SHIMLA: The most abundant natural resource that Himachal has been endowed with is water. Perhaps that is why it is also the cheapest, to an extent free, as we had been made to believe this far. The cacophony over harnessing the hydroelectric potential of the state has already created enough ripples in rivers flowing through Himachal. In fact it has unleashed a torrent of protests, some even ugly enough to have been witnessed for the first time in the hill state. All this goes on to prove that there is a cost attached to water, and that it is certainly not a free-flowing natural phenomenon – imagination of an idyllic mind loafing around a brook.
The recent decision of the government to increase domestic water bills by at least 150% from Rs 40 to Rs 100 has just reinforced the fact that water can no longer be taken for granted. Not that the government wants to make some profit out of it, but for the simple reason that just like any other resource, water too is limited. Parts of the state or for that matter the entire state has now witnessed periods of droughts or severe water shortage. Major towns across the state have been managing there living with just a few bucketful of water as supply lines catering to these cities are no longer adequate to meet the demand.

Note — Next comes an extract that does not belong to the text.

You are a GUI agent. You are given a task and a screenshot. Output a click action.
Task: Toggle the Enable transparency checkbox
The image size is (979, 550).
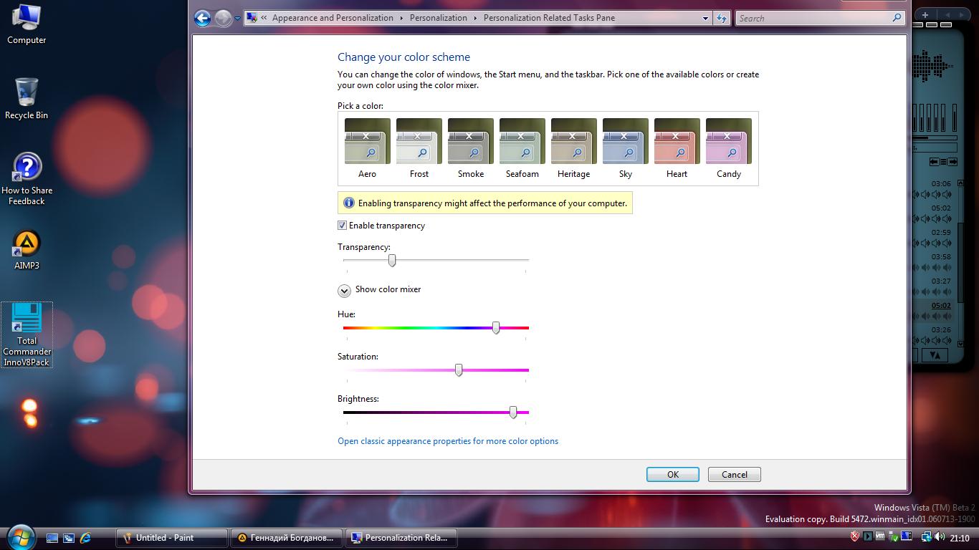pyautogui.click(x=343, y=226)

Water crisis in Shimla is an indication that soon other towns too will face similar shortage. The difficulty authorities are facing to find an alternative source to meet the town’s ever-burgeoning demand has already proved that it is easier said than done to find a solution. In case of Shimla the cost of lifting water from Giri river, as planned by the government, is by no means affordable. Under these circumstances the government is left with no other option but to increase the cost of water.
That our wells and other traditional water sources have dried up is no hidden fact, and also that other perennial sources too are no longer reliable, affected by changes in climatic patterns. But we anyway require water to survive, so there has to be a way out. The government’s decision to make water harvesting mandatory for all building in urban areas is a welcome move. And some work is also being done to revive traditional watersheds, but it needs to be expatiated on a war-footing. More than that, the need of the hour is to have a water resource management body in the state that can monitor and devise ways to maintain the sustainable water cycle. For this an integrated approach needs to be applied involving coordinated management of glaciers, rivers, lakes, artificial water bodies and also ground water.
Water is the most abundant natural resource in Himachal but we should remember that it is also the most vulnerable one and therefore should not be overexploited. Now it is for us to decide the safe limit.